#### Records for the task:
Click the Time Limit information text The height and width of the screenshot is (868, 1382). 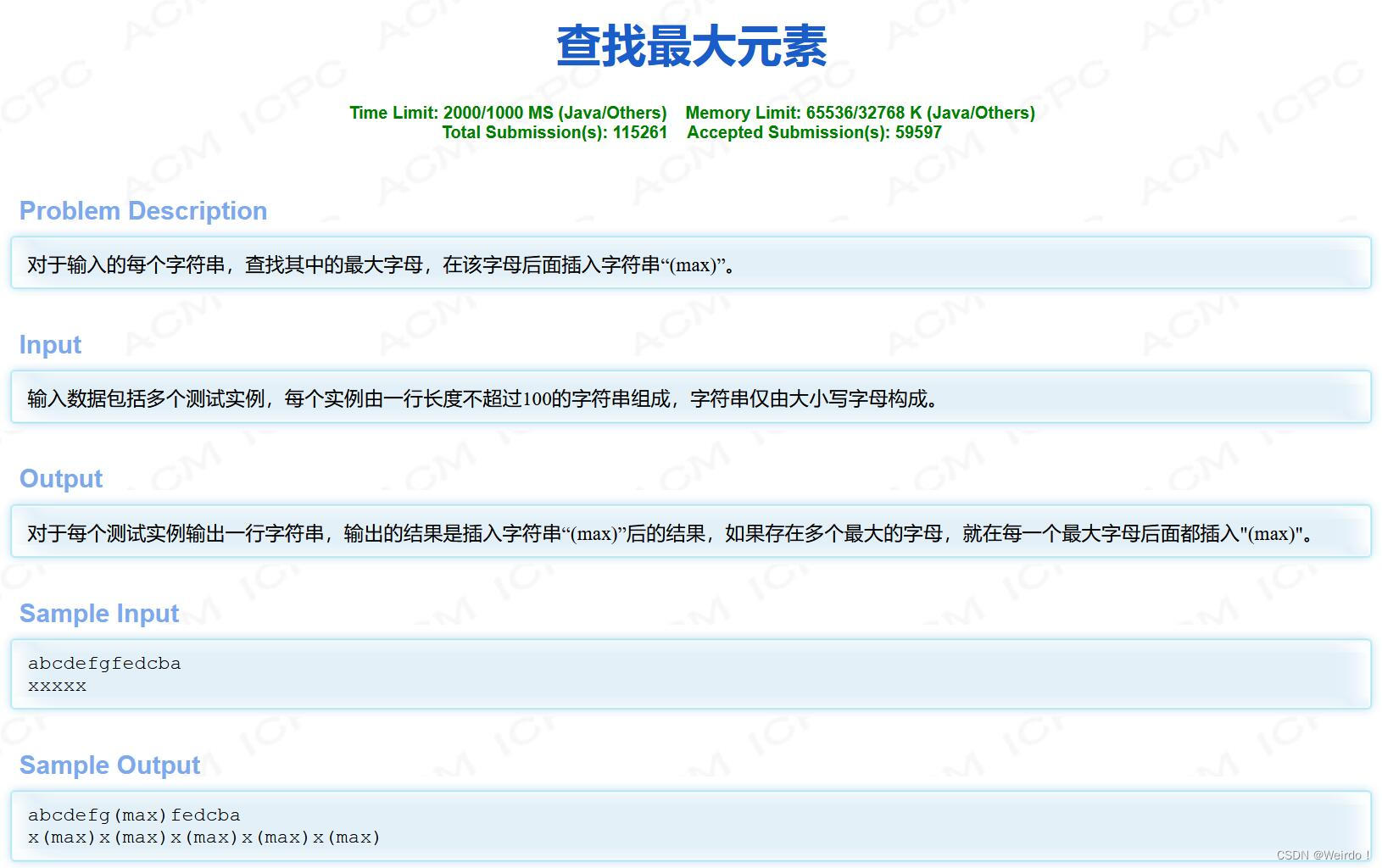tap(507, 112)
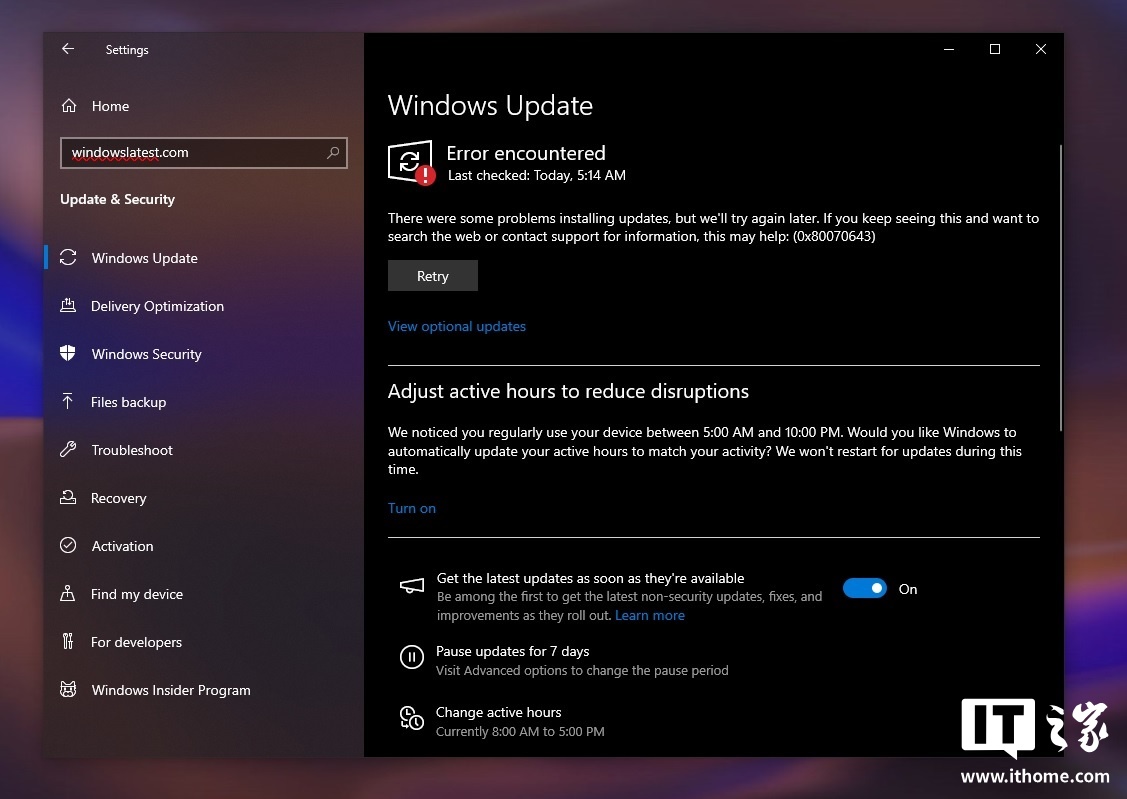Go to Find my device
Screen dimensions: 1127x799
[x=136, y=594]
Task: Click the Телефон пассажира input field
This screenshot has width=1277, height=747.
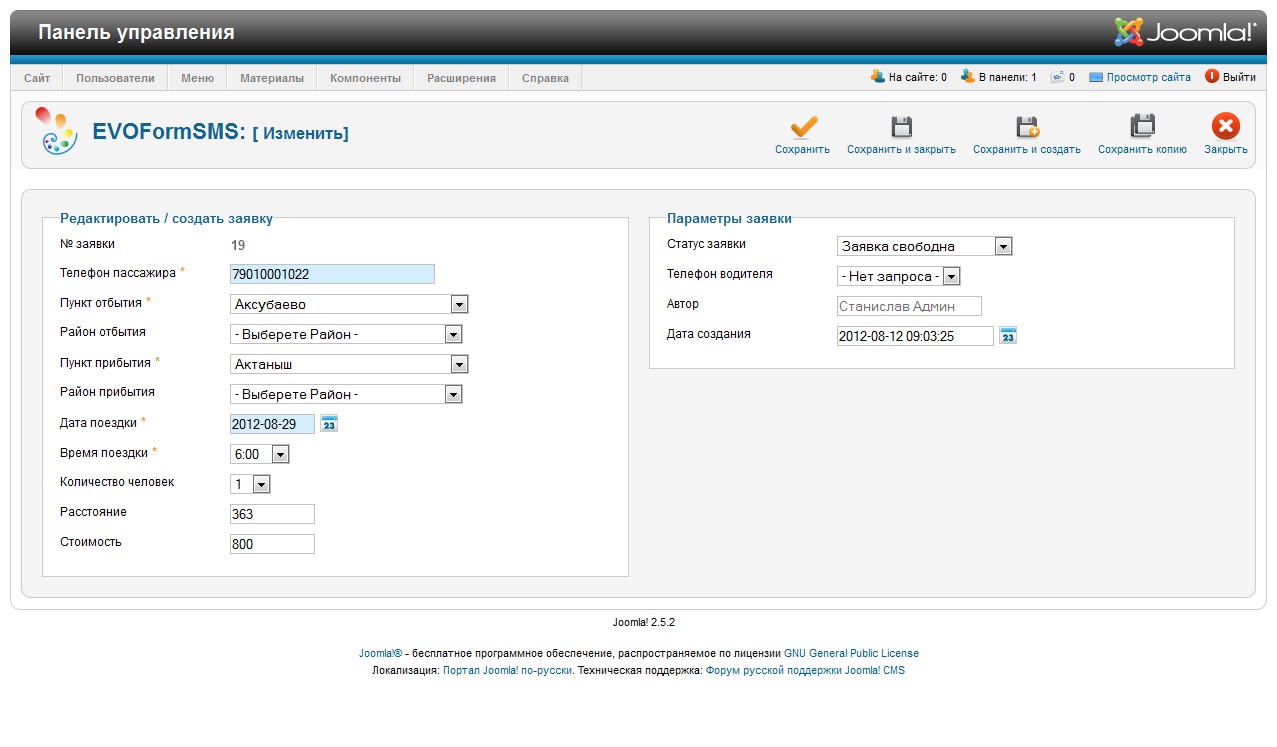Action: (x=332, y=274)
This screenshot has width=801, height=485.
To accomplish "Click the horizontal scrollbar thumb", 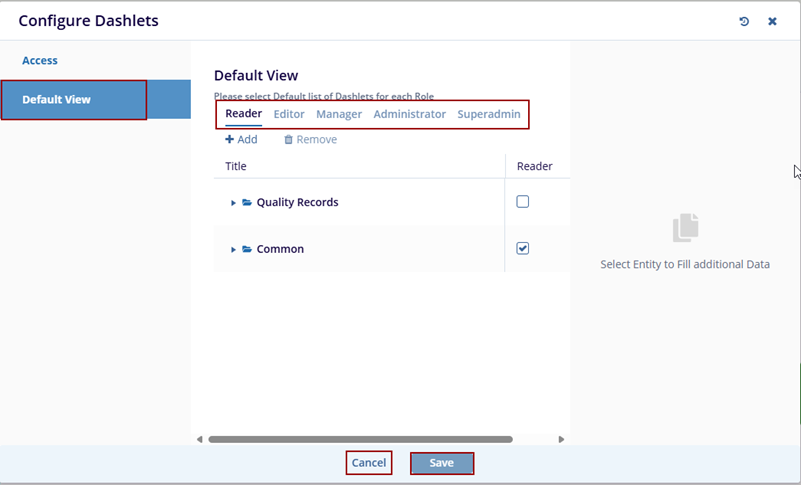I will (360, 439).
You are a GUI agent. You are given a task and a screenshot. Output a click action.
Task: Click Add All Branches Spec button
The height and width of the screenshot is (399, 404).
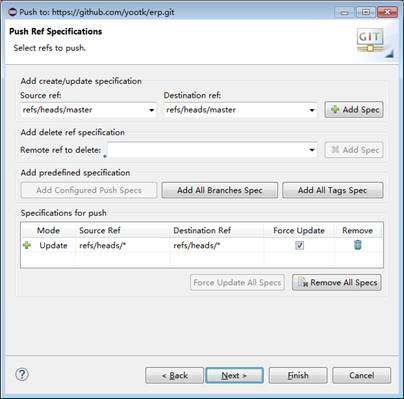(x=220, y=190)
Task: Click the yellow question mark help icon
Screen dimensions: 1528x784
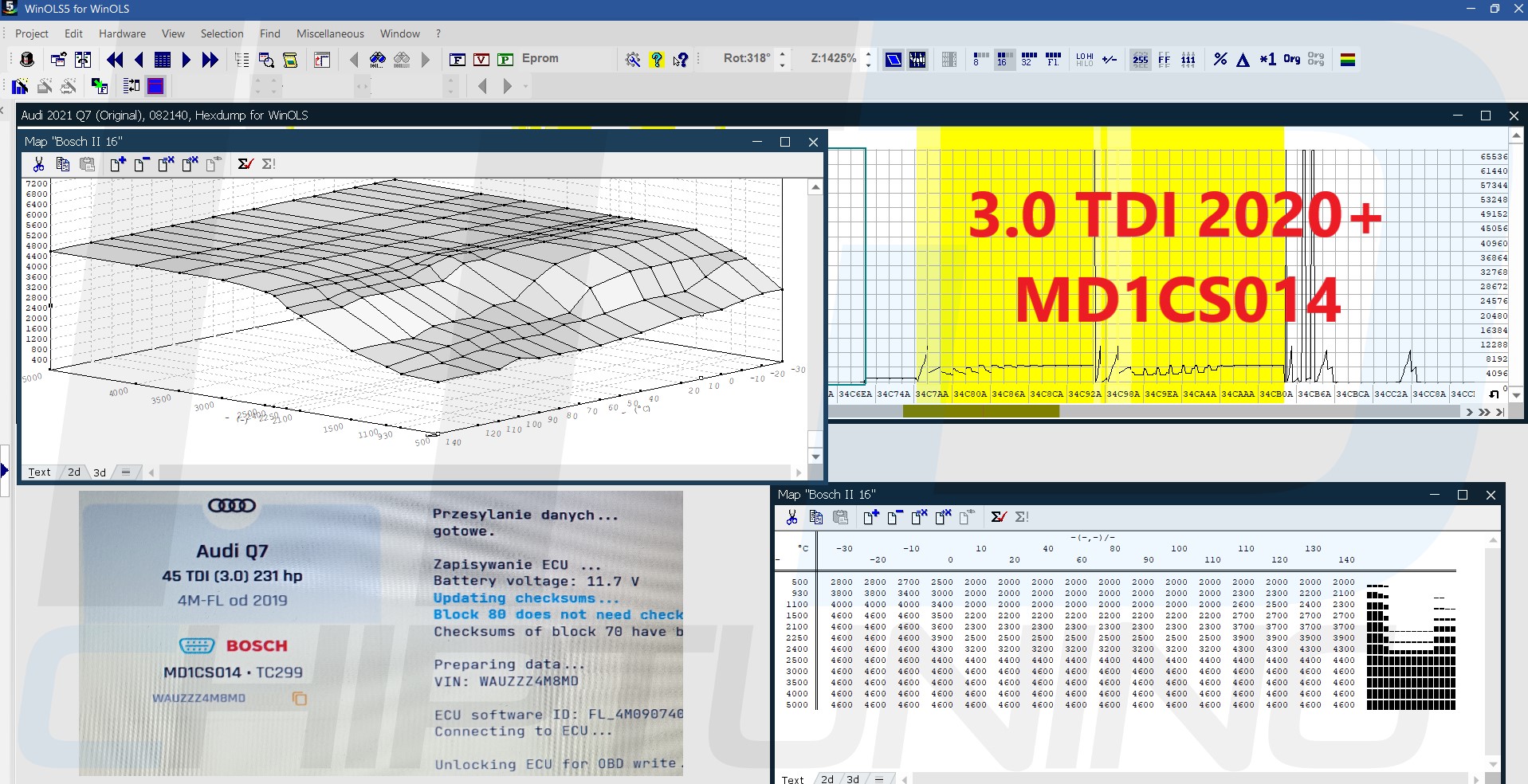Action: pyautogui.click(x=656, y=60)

--

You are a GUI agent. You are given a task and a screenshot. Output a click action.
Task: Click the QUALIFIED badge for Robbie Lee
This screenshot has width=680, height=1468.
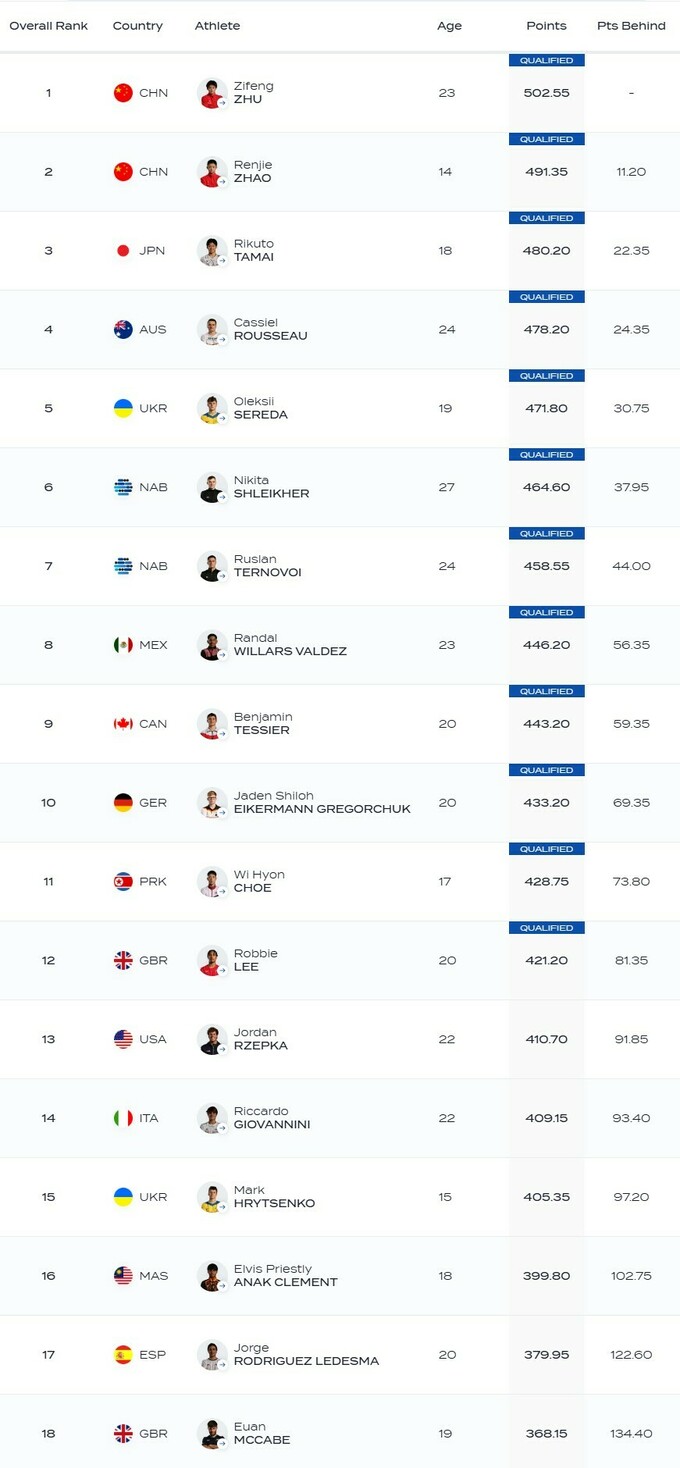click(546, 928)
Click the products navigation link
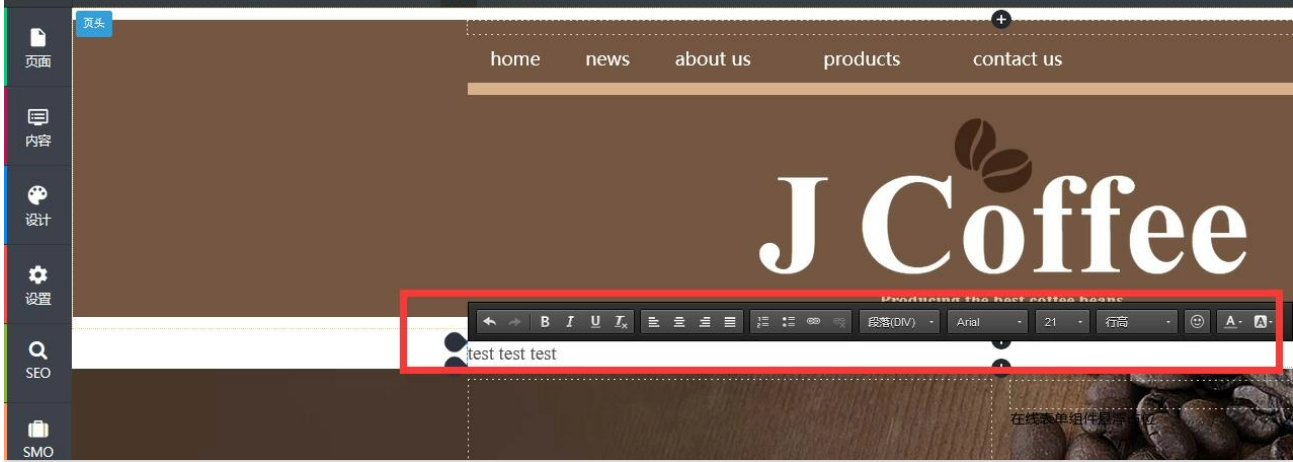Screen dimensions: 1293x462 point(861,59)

---

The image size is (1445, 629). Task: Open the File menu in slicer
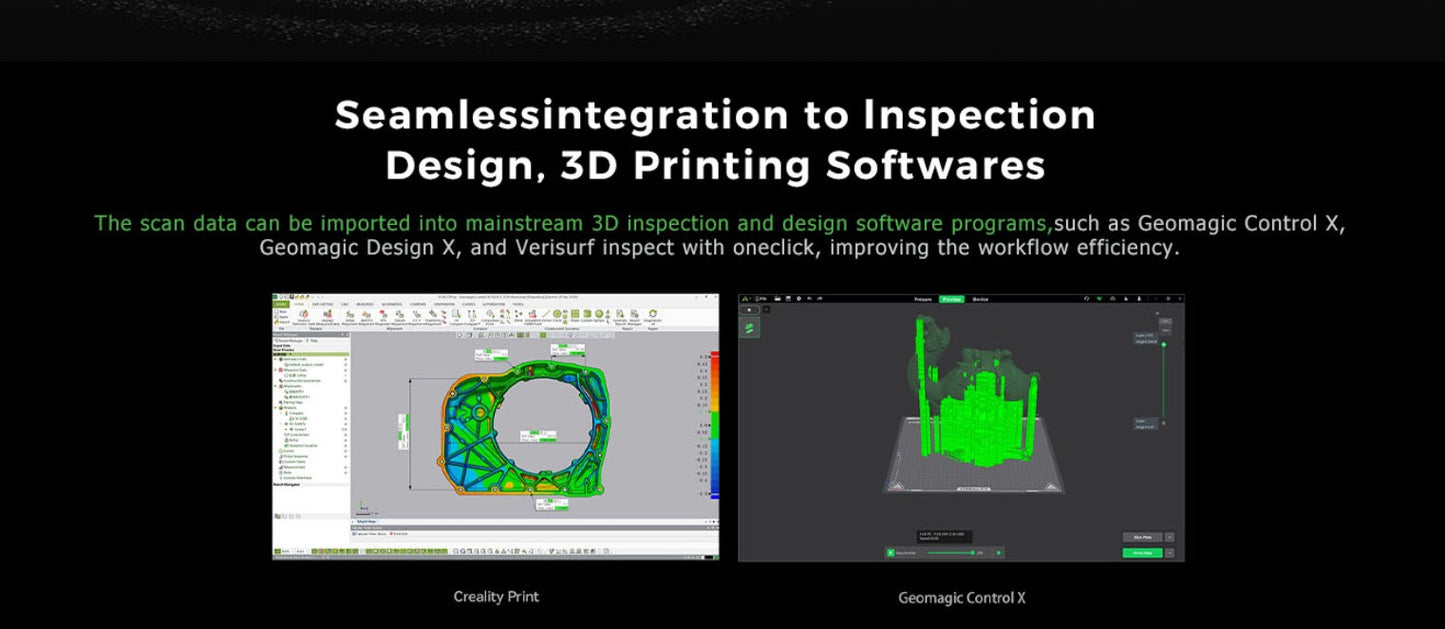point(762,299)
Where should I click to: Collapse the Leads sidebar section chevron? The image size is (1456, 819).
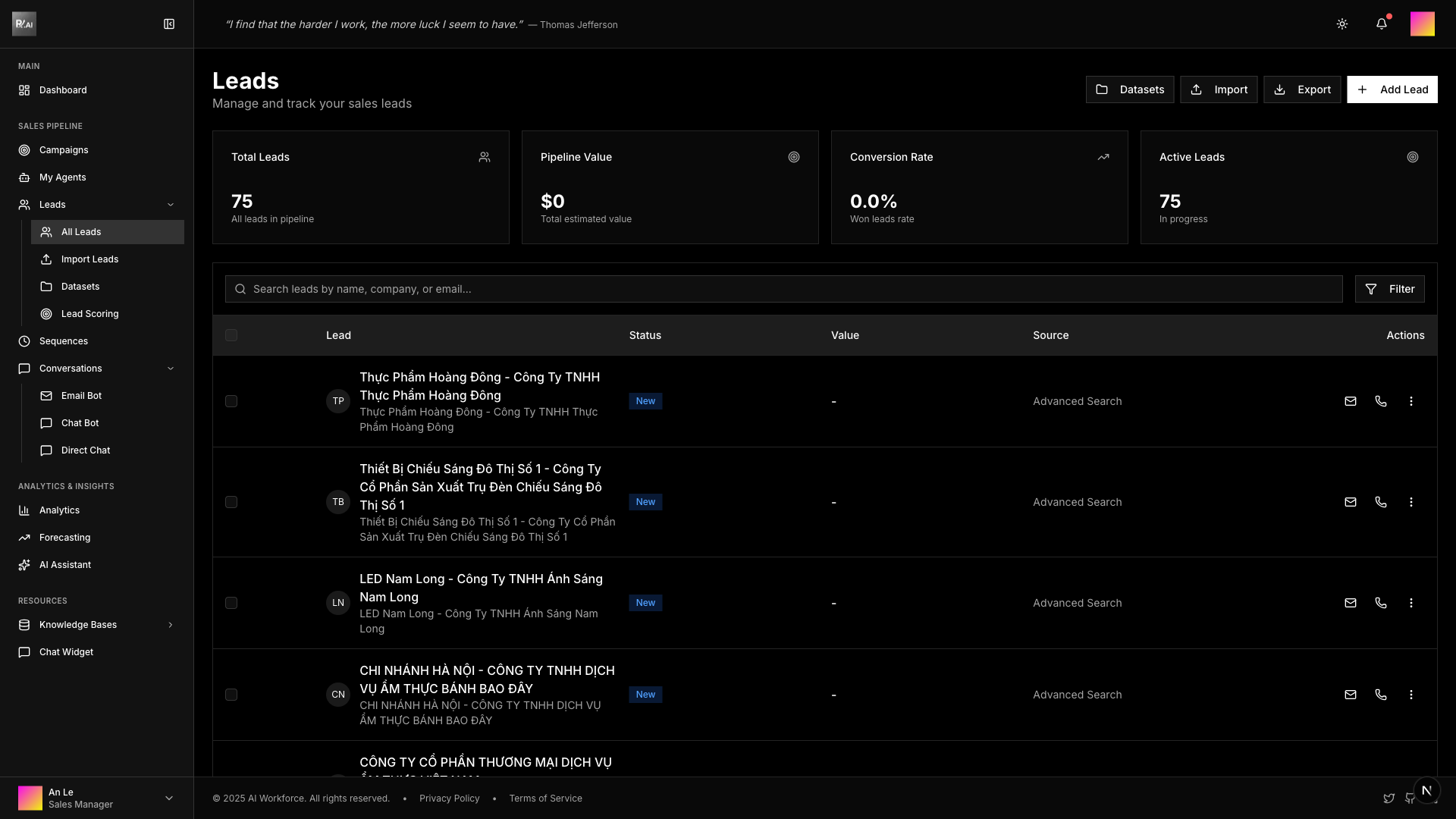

#### Directions for this task:
Print the items verbatim, starting at the line that contains "The image size is (1445, 629)." and ending at the line that contains "Where should I", with both of those lines included. Leave the pictures out of the output.

#### Task result:
The image size is (1445, 629). Task: Open the File menu in slicer
point(762,299)
Where should I click to: Collapse the Leads sidebar section chevron? The image size is (1456, 819).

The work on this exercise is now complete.